Verification evidence:

/Users/zbeyens/git/plate-2/benchmarks/editor: npm run check passed.
/Users/zbeyens/git/plate-2/benchmarks/editor: npm run research:editor-frameworks:fetch passed and wrote research/repos/editor-frameworks/manifest.json.
/Users/zbeyens/git/plate-2: npm run bench:editor:inspect passed; Evidence Kit inspect reports fuzzers, benchmarks, research fetchers, source cache, perf docs, and perf index present.
/Users/zbeyens/git/plate-2: npm run bench:editor:search -- editor benchmark passed and returned benchmark/research/iteration evidence rows.
/Users/zbeyens/git/plate-2: stale surface audit passed: find benchmarks/editor/apps benchmarks/editor/app benchmarks/editor/templates benchmarks/editor/components benchmarks/editor/assets benchmarks/editor/website benchmarks/editor/tests/config -maxdepth 0 -print returned only missing-path errors, proving the old directories are absent.
/Users/zbeyens/git/plate-2: stale script audit passed: rg '"bench:editor:(build|build:plate|contract|contract:prod|dev|dev:plate|dev:slate|prepare:plate|preview:plate|preview:slate|start|transform)"|benchmark:contract|apps/plate|apps/slate|benchmark-app-contract|run_contract_benchmarks|EditorBenchmarkContract|templates/apps|templates/tests' package.json benchmarks/editor --glob '!benchmarks/editor/src/index.mjs' --glob '!benchmarks/editor/benchmarks/data/**' returned no matches.
/Users/zbeyens/git/plate-2: scoped lint passed: pnpm exec biome check package.json benchmarks/editor docs/plans/2026-05-27-replace-editor-benchmarks-with-evidence-kit.md --fix.
/Users/zbeyens/git/plate-2: npm run bench:editor:check passed from the root script.
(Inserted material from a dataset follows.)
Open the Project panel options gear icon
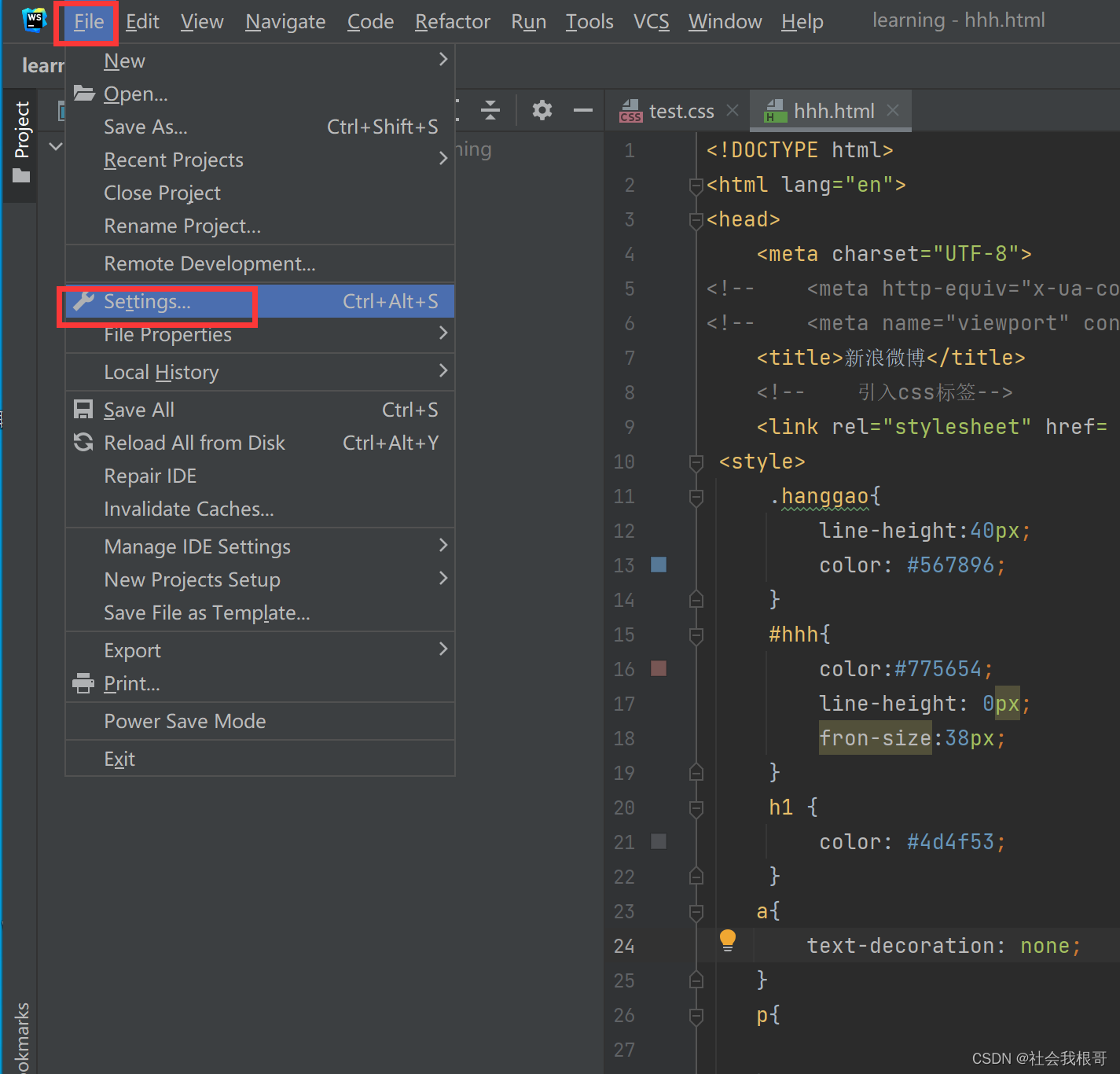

It emitted npm warnings for pnpm-oriented config keys; warnings did not fail the command.
/Users/zbeyens/git/plate-2: first goal-plan checker run failed only because Closeout still said in_progress; this row is fixed before final rerun.
/Users/zbeyens/git/plate-2: node .agents/rules/autogoal/scripts/check-complete.mjs docs/plans/2026-05-27-replace-editor-benchmarks-with-evidence-kit.md passed.

Final handoff contract:

Recommendation: keep benchmarks/editor as an Evidence Kit evidence package; add future cross-editor adapters as benchmark/fuzzer/source rows, not by restoring the old app lab.
Confidence: high for replacement correctness; medium for future benchmark usefulness until real adapter rows are added.
Evidence: listed in Verification evidence.
Tests / commands: npm run bench:editor:check, scoped Biome, source fetcher, root inspect/search aliases.
Browser proof: N/A; browser app intentionally removed.
PR / tracker: N/A; no PR requested.
Caveats: npm prints warnings from pnpm-oriented config keys when root scripts invoke npm. They are warning-only. No real ProseMirror/Lexical/Tiptap runtime benchmarks exist yet.
Next owner: future benchmark adapter slice.

Timeline:

2026-05-27T11:30:32.942Z Major-task goal plan created.
2026-05-27T11:31Z Active autogoal created.
2026-05-27T11:32Z Full local Evidence Kit source read.
2026-05-27T11:35Z Old benchmarks/editor hard-deleted and Evidence Kit scaffold initialized.
2026-05-27T11:38Z New fuzzer, benchmark, research config, README, source map, and root scripts added.
2026-05-27T11:39Z npm run check passed in benchmarks/editor.
2026-05-27T11:39Z npm run research:editor-frameworks:fetch passed.
2026-05-27T11:41Z Scoped Biome initially failed on generated-script issues; fixes applied.
2026-05-27T11:42Z Scoped Biome and root npm run bench:editor:check passed.
2026-05-27T11:43Z First goal-plan checker run failed on open closeout status; plan fixed for rerun.
2026-05-27T11:43Z Goal-plan checker passed.

Reboot status:

Question	Answer
Where am I?	Closeout
Where am I going?	Final goal-plan check, update goal complete, final response
What is the goal?	Hard replace `benchmarks/editor` with an Evidence Kit evidence lab and verify it.
What have I learned?	Evidence Kit works best here as the harness and artifact layer; real editor adapters are future work.
What have I done?	Old lab deleted, new Evidence Kit lab added, root scripts rewired, verification passed.

Open risks:

No remaining risk for the hard replacement. Future risk: the lab does not yet benchmark actual ProseMirror/Lexical/Tiptap runtimes.